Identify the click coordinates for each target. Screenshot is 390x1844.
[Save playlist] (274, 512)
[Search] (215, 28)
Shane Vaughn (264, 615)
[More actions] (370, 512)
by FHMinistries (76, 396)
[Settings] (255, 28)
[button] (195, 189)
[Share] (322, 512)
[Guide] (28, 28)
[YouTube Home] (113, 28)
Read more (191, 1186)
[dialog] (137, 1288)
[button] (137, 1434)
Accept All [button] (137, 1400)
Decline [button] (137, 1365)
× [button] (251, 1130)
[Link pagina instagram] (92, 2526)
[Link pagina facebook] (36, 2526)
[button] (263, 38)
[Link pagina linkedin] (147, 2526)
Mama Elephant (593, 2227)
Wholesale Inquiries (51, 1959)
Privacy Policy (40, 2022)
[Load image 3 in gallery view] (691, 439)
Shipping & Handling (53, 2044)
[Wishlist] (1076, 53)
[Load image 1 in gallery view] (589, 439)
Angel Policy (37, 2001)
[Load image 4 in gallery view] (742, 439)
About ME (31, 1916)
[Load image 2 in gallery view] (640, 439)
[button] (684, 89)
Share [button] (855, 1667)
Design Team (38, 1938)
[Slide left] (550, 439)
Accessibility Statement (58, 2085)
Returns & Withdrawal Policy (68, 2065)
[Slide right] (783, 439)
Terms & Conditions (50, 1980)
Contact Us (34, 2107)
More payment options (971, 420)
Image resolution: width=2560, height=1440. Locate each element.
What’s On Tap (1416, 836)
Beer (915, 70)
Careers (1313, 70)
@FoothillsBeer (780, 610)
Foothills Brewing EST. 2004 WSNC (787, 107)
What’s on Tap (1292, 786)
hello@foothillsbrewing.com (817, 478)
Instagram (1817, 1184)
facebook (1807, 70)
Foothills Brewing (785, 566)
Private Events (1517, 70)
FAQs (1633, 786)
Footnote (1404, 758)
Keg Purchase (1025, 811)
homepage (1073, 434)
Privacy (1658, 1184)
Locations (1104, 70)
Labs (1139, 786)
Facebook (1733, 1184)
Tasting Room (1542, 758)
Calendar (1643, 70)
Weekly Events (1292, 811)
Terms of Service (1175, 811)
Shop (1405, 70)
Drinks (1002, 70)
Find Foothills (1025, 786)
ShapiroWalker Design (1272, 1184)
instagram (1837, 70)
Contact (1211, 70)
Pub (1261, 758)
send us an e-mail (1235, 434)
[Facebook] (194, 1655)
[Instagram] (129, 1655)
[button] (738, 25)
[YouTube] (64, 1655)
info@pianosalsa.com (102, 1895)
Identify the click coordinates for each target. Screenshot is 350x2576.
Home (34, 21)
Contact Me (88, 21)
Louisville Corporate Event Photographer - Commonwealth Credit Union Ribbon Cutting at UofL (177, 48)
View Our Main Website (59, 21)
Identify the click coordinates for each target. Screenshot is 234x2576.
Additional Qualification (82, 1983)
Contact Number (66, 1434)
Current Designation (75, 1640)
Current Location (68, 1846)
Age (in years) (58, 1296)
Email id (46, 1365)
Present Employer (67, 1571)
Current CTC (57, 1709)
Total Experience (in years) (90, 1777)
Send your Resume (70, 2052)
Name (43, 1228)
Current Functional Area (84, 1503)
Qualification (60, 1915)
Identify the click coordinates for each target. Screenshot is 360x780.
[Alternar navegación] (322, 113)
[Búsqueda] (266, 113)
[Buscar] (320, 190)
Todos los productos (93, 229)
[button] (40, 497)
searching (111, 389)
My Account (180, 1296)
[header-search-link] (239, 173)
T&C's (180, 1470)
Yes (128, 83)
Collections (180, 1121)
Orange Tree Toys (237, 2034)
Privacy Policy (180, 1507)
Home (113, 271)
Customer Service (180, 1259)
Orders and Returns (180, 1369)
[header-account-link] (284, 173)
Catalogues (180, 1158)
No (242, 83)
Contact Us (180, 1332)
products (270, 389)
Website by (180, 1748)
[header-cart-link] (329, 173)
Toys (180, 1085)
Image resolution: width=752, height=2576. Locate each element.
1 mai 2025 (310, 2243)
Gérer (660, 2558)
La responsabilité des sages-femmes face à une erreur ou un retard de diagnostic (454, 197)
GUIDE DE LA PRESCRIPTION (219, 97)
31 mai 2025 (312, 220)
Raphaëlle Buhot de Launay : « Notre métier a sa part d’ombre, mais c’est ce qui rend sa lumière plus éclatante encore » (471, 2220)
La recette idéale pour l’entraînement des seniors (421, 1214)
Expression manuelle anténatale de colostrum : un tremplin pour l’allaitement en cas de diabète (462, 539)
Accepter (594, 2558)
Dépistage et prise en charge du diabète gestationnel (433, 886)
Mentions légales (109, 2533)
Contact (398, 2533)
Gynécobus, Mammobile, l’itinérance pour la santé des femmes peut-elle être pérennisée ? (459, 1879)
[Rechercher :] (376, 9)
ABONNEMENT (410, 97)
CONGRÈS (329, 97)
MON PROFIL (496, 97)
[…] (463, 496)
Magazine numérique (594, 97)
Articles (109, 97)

§ Your assignment: From the records above, transcribe exactly the run of lines that opens with the line holding "Total Experience (in years) (90, 1777)" and closes with the line holding "[header-account-link] (284, 173)", both included.

§ The completed task:
Total Experience (in years) (90, 1777)
Send your Resume (70, 2052)
Name (43, 1228)
Current Functional Area (84, 1503)
Qualification (60, 1915)
Identify the click coordinates for each target. Screenshot is 360x780.
[Alternar navegación] (322, 113)
[Búsqueda] (266, 113)
[Buscar] (320, 190)
Todos los productos (93, 229)
[button] (40, 497)
searching (111, 389)
My Account (180, 1296)
[header-search-link] (239, 173)
T&C's (180, 1470)
Yes (128, 83)
Collections (180, 1121)
Orange Tree Toys (237, 2034)
Privacy Policy (180, 1507)
Home (113, 271)
Customer Service (180, 1259)
Orders and Returns (180, 1369)
[header-account-link] (284, 173)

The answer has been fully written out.